Bien que les domaines d’exercice des psychologues soient variés (médico-social, éducation, justice, insertion…), leurs difficultés d’insertion professionnelle sont bien réelles, au sortir de l’université. Si l’accès à l’emploi s’avère laborieux compte-tenu du nombre de psychologues sur le marché, il faut également avoir à l’esprit que leurs premiers postes riment souvent avec précarité : des temps partiels – voire « très » partiel ! –sont le plus souvent proposés aux jeunes diplômés, et pour avoir un salaire correct, l’accumulation des contrats (à durée déterminée pour la plupart) devient alors la règle. Il va sans dire que cet éparpillement (géographique et professionnel) peut devenir rapidement inconfortable. En fait, il faudrait compter en moyenne trois ans pour trouver l’équivalent d’un temps plein, après l’obtention d’un Master 2 professionnalisant de psychologie (Bac + 5).
Mais au-delà de l’accès à l’emploi, les jeunes psychologues, comme tout diplômé entamant cette difficile période de transition post-universitaire, ont des besoins spécifiques :
- connaître les diverses démarches à effectuer après l’université (inscription sur les listes départementales de la DDASS, couverture sociale, demandes d’aide financières, etc.)
- pouvoir repérer organismes importants pour leur insertion professionnelle et développer des stratégies efficaces dans leur recherche d’emploi
- être soutenus et garder un réseau social pendant cette période marquée par l’incertitude et la perte des anciens repères
- continuer à se former et s’informer au sujet de la profession, garder un contact avec le milieu « psy », être accompagnés dans la prise d’un premier poste.

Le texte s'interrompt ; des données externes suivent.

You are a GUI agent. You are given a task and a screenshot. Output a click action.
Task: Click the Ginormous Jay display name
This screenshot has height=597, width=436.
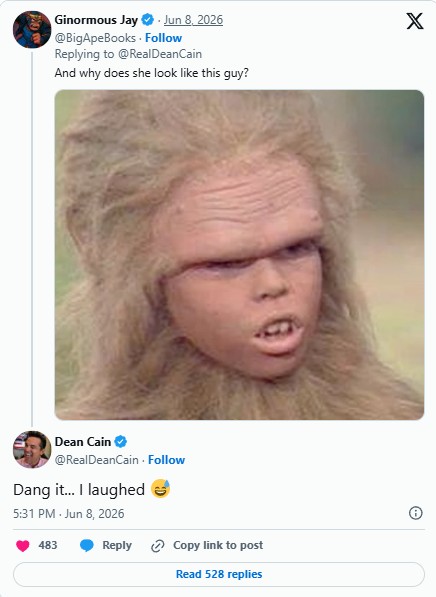pos(96,20)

L’université pourrait-elle répondre à ces besoins ? Globalement, on constate à ce jour un manque d’information et de préparation à l’après-diplôme de la part des universités ; d’autre part, cela parait difficile pour les facultés d’assumer ce rôle une fois le cursus des étudiants terminé. Il faut alors envisager un dispositif spécifique pour les jeunes diplômés. S’il est courant de voir les psychologues se tourner vers l’accompagnement des différentes transitions de vie, qu’en est-il de l’accompagnement de cette transition au sein de leur propre discipline ? Un certain nombre d’associations loi 1901 se sont déjà formées en France à l’initiative d’anciens étudiants en psychologie, mais ces dispositifs sont insuffisants et ont bien souvent du mal à tenir dans la durée, une fois que leurs fondateurs ne sont plus concernés par cette période (environ 3 à 5 ans après le diplôme). La création et la pérennisation de ces associations pourrait-elle être facilitée si celles-ci étaient intégrées et soutenues par l’université elle-même, à l’heure où l’on parle d’Observatoire Européen de l’insertion professionnelle des étudiants ?
En Gironde, l’association Psychédéclic, créée en 2006 et affiliée à l’université de Bordeaux 2 qui lui prête ses locaux, est destinée aux psychologues jeunes diplômés ; elle a été conçue comme un groupe de soutien à la recherche d’emploi, un groupe de travail (réflexion autour de la pratique, de textes, de cas cliniques…) et un groupe d’information (emplois, concours, lois et plans gouvernementaux en rapport avec la profession), et prend la forme de réunions mensuelles au centre de Bordeaux ; ses adhérents expérimentent qu’il est bien plus confortable de ne pas rester isolés dans leurs différentes démarches et questionnements de jeunes psychologues.